BEGIN Records for the task

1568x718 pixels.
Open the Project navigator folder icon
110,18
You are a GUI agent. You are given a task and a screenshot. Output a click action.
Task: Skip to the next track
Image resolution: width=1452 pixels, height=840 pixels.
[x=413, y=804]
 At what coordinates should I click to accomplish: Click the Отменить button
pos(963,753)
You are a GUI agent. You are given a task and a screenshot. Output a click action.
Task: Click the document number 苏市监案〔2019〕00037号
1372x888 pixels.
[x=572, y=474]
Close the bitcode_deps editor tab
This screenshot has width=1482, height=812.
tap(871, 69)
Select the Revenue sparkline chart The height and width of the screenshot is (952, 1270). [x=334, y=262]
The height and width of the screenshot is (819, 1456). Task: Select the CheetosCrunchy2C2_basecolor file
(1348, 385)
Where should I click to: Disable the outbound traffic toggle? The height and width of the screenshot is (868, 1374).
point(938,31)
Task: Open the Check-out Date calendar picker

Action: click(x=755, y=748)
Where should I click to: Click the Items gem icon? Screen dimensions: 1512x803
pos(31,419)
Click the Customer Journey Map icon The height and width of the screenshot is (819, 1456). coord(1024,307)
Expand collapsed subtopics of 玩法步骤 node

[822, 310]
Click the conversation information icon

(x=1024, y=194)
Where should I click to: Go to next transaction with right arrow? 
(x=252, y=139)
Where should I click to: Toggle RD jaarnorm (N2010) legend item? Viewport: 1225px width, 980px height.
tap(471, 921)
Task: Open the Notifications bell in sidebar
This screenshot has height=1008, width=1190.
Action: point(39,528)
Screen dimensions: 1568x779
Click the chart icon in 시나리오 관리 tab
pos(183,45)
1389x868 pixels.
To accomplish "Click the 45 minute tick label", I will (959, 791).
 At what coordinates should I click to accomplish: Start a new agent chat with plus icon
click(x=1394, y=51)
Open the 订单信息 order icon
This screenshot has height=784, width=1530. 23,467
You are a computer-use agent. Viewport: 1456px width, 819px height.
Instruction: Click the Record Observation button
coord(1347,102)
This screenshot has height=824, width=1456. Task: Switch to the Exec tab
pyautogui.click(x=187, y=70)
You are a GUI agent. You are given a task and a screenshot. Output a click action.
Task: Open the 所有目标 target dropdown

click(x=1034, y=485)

END Records for the task

Look back at the data above. Transcribe exactly the lines starting at the line that contains "Close the bitcode_deps editor tab" and ending at the line that contains "Select the Revenue".

Close the bitcode_deps editor tab
This screenshot has width=1482, height=812.
tap(871, 69)
Select the Revenue sparkline chart The height and width of the screenshot is (952, 1270). [x=334, y=262]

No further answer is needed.